Regarding the foregoing part 3:
As shown in
performing format conversion on loaded data of the first entities, to convert a data format of the data of the first entities into a data format that is able to be processed by the rule engine.
Optionally, in the embodiment of the present application, a pre-defined data transformation rule may be adopted to perform format conversion on the data of the first entities loaded into the flash memory; then the format-converted data is input to the rule engine and then is further processed by the rule engine.
Regarding the foregoing part 4:
In some embodiments, the method further includes: after the foregoing step S101, recording relationship data between fit conditions and entities, where the relationship data between fit conditions and entities includes an identifier of the entity and an identifier of the corresponding fit condition. Optionally, the relationship data between the fit condition and the entity includes the foregoing Table 3.
Correspondingly, for each first entity, acquiring the corresponding fit condition of the first entity in the foregoing step S103 includes: for each first entity, acquiring an identifier of the first entity; searching relationship data between the fit conditions and entities by using the identifier of the first entity and determining the fit condition corresponding to the identifier of the first entity.
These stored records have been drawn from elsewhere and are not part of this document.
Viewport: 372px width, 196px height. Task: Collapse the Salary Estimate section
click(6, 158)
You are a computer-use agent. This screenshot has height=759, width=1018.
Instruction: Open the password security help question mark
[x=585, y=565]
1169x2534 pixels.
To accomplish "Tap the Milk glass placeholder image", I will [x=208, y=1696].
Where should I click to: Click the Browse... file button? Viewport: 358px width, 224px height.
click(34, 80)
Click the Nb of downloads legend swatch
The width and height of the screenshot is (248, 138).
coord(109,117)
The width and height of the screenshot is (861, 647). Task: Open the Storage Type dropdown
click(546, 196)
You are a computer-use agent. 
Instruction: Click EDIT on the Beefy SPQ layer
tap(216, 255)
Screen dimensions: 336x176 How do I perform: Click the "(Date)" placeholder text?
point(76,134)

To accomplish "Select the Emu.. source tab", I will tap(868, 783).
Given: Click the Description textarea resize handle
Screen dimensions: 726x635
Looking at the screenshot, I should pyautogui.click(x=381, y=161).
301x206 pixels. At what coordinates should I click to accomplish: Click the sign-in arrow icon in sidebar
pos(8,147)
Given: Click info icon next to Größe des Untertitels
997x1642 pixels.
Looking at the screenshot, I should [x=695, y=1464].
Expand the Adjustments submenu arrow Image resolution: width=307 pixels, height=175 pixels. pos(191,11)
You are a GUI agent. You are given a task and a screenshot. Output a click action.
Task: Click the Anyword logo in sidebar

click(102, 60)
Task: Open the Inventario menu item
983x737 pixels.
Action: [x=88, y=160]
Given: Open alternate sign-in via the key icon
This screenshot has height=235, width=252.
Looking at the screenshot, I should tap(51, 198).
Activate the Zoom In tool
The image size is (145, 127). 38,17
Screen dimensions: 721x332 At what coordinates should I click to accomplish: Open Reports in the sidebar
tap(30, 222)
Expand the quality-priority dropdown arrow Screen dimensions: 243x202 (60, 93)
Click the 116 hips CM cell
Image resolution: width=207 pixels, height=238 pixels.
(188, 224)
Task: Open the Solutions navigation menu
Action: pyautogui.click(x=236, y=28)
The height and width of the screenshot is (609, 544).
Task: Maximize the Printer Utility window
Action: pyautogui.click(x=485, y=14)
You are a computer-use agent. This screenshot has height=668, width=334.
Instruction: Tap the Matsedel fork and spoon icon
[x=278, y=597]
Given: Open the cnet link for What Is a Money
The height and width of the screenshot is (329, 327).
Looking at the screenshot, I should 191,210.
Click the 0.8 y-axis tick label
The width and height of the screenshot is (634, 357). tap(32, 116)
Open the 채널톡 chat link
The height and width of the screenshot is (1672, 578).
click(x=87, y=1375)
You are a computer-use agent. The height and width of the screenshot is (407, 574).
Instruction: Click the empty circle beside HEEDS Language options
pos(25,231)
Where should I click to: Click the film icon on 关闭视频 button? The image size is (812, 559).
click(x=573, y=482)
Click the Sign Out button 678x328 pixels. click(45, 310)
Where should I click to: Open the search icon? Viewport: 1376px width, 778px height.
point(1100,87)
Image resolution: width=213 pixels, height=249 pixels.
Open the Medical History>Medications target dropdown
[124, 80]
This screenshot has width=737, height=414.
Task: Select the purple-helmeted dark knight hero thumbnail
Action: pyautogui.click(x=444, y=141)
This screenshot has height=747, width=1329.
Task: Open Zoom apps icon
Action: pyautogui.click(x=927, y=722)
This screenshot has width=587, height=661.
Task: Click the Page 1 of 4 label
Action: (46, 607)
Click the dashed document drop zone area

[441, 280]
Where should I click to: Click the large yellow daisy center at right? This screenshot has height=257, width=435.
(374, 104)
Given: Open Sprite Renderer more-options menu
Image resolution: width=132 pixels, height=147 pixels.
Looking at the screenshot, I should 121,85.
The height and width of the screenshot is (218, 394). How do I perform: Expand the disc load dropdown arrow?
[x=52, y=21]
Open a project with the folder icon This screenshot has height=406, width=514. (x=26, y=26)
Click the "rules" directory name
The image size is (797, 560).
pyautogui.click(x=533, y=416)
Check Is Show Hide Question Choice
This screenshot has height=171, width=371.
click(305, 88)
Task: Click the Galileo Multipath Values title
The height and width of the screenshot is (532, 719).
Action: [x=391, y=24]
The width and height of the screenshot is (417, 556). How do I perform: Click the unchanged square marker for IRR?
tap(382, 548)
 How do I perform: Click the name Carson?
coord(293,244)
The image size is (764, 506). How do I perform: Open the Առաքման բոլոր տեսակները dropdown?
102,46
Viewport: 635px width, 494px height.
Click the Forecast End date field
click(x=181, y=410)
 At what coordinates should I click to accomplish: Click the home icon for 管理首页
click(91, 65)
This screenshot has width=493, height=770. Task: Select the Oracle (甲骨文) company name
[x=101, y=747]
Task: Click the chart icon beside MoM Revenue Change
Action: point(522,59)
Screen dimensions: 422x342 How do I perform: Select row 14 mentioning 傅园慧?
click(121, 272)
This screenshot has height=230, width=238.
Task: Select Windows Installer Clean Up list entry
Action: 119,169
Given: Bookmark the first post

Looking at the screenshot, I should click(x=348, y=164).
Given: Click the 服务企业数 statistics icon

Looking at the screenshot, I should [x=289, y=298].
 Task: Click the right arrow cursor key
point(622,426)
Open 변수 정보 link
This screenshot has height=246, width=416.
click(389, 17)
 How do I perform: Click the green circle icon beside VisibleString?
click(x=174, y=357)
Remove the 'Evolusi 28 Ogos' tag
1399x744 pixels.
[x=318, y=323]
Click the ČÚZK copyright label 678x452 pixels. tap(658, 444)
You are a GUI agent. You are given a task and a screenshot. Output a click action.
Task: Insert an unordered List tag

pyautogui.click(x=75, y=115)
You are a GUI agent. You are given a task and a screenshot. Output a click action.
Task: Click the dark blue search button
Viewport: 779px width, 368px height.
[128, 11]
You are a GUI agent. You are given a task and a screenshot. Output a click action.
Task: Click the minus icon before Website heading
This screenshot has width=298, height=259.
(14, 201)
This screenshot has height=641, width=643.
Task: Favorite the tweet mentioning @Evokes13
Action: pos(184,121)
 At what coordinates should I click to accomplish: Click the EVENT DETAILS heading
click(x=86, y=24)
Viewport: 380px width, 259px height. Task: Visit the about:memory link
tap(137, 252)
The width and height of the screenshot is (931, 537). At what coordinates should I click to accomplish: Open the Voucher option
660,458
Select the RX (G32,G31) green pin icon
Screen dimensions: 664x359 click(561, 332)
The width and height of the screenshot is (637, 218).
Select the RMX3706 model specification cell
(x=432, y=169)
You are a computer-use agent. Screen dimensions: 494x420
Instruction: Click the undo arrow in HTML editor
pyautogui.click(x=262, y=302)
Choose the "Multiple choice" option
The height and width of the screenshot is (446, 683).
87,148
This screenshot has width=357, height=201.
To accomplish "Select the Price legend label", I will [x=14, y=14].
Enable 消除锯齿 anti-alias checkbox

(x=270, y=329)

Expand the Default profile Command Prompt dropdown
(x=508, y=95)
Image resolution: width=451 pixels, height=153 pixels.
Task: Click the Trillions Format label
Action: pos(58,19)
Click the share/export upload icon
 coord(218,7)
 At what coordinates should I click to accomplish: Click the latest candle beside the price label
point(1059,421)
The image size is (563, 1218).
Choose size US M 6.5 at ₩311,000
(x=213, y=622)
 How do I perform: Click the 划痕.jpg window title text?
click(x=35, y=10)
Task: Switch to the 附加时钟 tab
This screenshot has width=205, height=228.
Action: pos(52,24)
The fit condition set for the entity can be quickly found by looking up the table.
In some embodiments, the method further includes: after the foregoing step S101, recording general law data, where the general law data includes at least one of: a name of a general law, a content of the general law, an applicable time period of the general law, and the number of entities associated with the general law. Optionally, the general law data includes the foregoing Table 4.
Correspondingly, the method further includes: after determining the fit condition corresponding to the identifier of the first entity, determining a name of a general law included in the fit condition corresponding to the identifier of the first entity; and searching the general law data by using the name of the general law and acquiring a content of a general law applicable to the first entity at the current moment. The content of the general law applicable to the entity can be quickly acquired by looking up the table and the general law are only applicable at the current moment, thereby reducing an amount of calculation for subsequent operations.
In summary, the embodiments of the present application provide an overall design scheme for a rule engine that customizes massive personalized actions for massive entities. Personalized actions can be customized for massive different entities or groups without the problem of loading massive rules for massive actions, thereby effectively solving the problems that the current open-source rule engine cannot flexibly customize massive actions for massive entities, the rule loading is time-consuming, and the memory is easy to overrun. The method according to the present application is especially beneficial in the case where massive personalized rules need to be customized.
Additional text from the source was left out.